In the name of God, the most merciful, the most gracious.
It was a cloudy day in the holy month. The home was a bit quiet, with the resident inside took a nap. I was in my room (well, now it turns into a warehouse) alone with nothing to do. I took my new colorful pens and played with them. Then I started thinking and contemplating. I saw my dream list which I wrote in Google Docs and I reflected where I stood. I realized, I should rearranged my future plan and I had to start conditioning my self to achieve them. Then I was back to my colorful pens and a sheet of paper. I was doodling the paper.

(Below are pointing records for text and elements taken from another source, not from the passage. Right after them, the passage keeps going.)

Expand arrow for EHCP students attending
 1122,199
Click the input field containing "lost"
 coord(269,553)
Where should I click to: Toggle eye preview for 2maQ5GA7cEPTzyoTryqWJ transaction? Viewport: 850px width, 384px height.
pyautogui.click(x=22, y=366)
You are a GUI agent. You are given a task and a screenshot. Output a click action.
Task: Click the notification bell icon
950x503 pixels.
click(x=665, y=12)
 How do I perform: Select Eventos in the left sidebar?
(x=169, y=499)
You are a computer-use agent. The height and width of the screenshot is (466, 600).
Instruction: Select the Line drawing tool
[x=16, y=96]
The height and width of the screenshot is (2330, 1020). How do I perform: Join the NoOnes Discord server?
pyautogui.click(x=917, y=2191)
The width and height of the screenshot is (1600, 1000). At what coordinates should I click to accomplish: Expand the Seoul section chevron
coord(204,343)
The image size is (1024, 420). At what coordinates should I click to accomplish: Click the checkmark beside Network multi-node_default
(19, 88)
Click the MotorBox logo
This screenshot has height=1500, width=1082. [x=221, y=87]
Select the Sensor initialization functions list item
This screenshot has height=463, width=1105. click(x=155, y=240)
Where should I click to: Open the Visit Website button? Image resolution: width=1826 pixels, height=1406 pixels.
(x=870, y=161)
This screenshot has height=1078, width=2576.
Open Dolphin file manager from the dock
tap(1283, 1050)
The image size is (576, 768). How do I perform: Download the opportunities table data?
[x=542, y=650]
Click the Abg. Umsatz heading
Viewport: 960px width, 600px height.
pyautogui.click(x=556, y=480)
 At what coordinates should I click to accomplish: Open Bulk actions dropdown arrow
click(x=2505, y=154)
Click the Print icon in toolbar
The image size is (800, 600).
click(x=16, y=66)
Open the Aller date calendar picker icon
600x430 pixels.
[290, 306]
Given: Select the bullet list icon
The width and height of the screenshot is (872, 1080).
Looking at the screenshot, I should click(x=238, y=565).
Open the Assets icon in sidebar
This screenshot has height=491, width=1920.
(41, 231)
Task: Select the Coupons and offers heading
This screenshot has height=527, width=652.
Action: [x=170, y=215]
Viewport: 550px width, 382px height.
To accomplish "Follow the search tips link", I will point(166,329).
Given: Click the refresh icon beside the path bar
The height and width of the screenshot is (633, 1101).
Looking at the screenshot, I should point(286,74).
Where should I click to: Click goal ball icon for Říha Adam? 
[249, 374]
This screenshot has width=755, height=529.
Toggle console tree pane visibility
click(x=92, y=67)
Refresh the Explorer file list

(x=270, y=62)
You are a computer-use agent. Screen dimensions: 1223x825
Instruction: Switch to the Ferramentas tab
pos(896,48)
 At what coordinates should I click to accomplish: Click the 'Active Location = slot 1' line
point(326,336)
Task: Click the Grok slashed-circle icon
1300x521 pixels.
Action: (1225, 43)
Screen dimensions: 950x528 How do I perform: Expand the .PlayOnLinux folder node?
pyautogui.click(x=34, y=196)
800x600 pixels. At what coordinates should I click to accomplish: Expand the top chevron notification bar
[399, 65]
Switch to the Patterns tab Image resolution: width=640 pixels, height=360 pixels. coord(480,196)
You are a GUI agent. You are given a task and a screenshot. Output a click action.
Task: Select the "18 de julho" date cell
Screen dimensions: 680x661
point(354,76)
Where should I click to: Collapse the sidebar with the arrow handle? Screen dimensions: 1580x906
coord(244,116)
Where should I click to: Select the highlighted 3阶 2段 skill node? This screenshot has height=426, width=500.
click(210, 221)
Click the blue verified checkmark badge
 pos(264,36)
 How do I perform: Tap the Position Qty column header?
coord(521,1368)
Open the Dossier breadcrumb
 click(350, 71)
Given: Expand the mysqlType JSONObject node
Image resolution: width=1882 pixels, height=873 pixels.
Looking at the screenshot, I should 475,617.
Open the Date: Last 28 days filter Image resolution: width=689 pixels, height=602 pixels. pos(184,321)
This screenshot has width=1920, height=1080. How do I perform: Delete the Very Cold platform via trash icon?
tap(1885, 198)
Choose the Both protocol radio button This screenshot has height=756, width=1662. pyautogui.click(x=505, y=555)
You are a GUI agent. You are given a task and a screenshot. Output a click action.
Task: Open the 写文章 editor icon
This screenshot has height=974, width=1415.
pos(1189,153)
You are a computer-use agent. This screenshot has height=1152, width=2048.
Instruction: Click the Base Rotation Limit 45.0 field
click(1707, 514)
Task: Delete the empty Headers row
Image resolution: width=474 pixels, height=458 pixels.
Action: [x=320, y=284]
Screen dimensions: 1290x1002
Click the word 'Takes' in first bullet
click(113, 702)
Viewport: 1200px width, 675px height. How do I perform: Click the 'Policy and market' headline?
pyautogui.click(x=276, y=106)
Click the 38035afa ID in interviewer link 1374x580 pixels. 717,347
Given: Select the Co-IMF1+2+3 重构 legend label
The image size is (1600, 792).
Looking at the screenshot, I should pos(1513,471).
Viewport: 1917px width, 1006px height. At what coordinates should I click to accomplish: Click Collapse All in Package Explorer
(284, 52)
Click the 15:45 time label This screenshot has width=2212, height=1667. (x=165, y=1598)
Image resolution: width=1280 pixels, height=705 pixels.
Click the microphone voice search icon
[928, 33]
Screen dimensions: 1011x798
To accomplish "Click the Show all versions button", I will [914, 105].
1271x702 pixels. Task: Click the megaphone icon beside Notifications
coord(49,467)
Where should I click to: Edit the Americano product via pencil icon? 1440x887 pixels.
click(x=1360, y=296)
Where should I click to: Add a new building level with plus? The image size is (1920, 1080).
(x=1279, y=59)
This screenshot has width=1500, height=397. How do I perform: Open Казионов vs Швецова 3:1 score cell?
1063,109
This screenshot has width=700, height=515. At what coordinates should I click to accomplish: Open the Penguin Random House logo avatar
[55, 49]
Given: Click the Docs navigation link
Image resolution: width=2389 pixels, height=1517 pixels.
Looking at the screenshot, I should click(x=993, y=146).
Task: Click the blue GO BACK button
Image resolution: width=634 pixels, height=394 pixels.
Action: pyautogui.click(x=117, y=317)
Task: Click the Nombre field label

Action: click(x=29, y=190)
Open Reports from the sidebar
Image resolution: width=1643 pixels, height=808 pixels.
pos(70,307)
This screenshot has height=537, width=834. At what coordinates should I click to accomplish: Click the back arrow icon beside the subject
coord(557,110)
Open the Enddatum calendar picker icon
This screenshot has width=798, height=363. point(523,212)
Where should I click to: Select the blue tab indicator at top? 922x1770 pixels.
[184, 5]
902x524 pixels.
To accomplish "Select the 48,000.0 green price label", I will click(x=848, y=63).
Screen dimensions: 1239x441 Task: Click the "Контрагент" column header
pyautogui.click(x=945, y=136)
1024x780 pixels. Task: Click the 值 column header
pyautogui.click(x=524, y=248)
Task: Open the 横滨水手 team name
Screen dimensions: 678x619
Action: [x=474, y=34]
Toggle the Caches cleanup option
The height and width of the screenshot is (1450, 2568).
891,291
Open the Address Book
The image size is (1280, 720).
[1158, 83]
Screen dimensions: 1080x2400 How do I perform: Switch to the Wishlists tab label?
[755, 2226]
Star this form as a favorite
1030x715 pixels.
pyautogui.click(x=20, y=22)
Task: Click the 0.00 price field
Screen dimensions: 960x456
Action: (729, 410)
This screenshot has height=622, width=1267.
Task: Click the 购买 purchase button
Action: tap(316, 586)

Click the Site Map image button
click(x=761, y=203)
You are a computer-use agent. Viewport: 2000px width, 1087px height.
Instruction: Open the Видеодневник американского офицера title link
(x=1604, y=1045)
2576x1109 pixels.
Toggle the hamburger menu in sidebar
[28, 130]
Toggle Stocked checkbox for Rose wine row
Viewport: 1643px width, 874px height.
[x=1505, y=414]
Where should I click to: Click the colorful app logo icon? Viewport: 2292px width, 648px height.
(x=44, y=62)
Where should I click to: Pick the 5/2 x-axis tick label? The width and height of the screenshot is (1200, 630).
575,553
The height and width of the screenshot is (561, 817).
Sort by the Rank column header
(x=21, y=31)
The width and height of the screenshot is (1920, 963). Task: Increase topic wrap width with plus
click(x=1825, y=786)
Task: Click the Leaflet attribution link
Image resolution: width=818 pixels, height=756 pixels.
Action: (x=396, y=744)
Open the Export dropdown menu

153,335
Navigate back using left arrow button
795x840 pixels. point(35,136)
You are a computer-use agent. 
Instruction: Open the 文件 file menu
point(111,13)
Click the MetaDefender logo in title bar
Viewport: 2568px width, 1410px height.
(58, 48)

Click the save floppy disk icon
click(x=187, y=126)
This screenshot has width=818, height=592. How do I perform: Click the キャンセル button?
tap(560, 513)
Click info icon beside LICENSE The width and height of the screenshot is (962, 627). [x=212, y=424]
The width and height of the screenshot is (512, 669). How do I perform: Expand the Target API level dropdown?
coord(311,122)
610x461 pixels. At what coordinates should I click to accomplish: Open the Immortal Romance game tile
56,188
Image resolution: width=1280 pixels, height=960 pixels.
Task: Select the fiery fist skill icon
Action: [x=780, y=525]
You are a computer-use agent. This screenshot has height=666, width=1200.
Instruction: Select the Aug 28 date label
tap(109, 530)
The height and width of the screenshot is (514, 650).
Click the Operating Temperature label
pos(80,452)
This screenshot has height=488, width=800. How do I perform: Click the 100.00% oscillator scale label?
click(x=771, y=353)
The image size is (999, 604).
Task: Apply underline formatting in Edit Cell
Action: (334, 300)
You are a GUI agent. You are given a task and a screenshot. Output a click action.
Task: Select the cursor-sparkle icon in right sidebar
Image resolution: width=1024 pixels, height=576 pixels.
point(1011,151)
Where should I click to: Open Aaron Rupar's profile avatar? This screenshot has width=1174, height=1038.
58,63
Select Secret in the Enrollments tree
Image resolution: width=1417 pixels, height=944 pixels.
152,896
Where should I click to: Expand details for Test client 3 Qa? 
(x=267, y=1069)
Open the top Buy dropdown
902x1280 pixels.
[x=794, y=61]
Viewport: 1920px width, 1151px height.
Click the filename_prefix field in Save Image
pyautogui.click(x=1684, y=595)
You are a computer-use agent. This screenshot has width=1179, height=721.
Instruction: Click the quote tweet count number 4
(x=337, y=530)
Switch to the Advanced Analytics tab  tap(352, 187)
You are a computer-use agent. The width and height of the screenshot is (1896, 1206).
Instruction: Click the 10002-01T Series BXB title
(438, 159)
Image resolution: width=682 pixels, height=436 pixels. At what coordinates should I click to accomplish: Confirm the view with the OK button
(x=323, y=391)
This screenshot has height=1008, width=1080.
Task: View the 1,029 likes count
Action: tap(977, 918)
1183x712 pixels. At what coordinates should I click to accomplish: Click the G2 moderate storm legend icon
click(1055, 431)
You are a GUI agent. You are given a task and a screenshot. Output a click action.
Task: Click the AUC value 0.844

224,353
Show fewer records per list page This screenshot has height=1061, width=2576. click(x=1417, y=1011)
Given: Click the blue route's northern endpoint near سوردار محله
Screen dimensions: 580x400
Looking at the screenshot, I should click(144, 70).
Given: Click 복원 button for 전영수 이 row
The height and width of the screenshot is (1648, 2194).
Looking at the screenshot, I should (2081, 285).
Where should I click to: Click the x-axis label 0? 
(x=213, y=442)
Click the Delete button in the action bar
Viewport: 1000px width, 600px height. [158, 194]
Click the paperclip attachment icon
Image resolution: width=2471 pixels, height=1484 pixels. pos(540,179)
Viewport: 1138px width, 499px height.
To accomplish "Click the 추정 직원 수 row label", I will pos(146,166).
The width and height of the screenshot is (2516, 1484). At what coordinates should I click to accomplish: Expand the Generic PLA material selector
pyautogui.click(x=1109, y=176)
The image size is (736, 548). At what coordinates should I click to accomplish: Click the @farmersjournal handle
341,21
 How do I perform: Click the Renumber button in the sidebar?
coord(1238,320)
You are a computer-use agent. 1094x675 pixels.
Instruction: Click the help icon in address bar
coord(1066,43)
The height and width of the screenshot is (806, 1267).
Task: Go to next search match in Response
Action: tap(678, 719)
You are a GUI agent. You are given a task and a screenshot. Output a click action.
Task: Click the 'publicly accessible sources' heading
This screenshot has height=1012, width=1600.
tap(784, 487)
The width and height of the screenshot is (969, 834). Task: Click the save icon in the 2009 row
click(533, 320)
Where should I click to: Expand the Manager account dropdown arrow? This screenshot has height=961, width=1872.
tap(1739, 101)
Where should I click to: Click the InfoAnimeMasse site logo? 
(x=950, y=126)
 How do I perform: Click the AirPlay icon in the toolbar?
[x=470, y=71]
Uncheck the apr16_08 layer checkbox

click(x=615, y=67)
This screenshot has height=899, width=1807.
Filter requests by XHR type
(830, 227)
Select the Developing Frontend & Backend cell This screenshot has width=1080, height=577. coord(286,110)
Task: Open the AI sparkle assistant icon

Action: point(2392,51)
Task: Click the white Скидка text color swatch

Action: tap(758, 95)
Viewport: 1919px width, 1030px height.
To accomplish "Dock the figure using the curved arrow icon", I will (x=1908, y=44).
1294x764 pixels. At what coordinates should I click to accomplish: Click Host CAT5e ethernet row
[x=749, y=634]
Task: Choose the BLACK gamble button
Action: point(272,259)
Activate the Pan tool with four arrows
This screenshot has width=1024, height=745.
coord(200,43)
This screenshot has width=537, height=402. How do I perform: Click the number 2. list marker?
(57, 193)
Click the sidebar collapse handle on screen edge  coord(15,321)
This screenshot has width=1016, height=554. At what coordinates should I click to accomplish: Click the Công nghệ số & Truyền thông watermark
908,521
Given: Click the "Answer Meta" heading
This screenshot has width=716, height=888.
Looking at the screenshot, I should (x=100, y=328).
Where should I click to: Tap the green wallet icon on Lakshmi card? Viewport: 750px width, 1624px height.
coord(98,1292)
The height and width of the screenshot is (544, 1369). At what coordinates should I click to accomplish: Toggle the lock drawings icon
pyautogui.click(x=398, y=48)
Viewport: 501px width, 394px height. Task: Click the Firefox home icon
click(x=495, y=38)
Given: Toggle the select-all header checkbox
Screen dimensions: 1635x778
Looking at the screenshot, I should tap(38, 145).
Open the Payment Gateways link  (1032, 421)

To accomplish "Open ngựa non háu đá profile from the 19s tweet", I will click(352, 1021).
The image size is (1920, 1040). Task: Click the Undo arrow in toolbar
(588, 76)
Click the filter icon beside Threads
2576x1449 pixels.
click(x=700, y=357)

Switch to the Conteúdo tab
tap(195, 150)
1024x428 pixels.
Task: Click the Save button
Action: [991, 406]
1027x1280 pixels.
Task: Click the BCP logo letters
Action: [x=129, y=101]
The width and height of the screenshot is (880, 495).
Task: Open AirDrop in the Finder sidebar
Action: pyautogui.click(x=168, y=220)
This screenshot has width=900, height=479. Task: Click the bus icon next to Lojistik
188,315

Mr. Sun seemed so shy on that day. He was not showing his self as usual even in this “hot” town. The home was still quiet, no one had woken up from a nap. That Sunday afternoon with every one was fasting, taking a nap was a good choice. In a room, I was still absorbed with my paper. I wrote the timeline of my future, what I wanted to be when I turned into 25, 30, until 52. I vomited anything, about my dream. I wrote that I wanted to go to Europe, get married, have children, make books, build a school, and everything.
It was the 6th day of Ramadhan in 2013. I only could plan, do, and pray. So I was down on my knees and then I prayed, for the best God’s plan for my self, for my dream, for my future. I had planned how my self would be and I would do my best. For anything that I would face some day, it’s all God’s matter.
Allah, make them easy for me if they were good for me.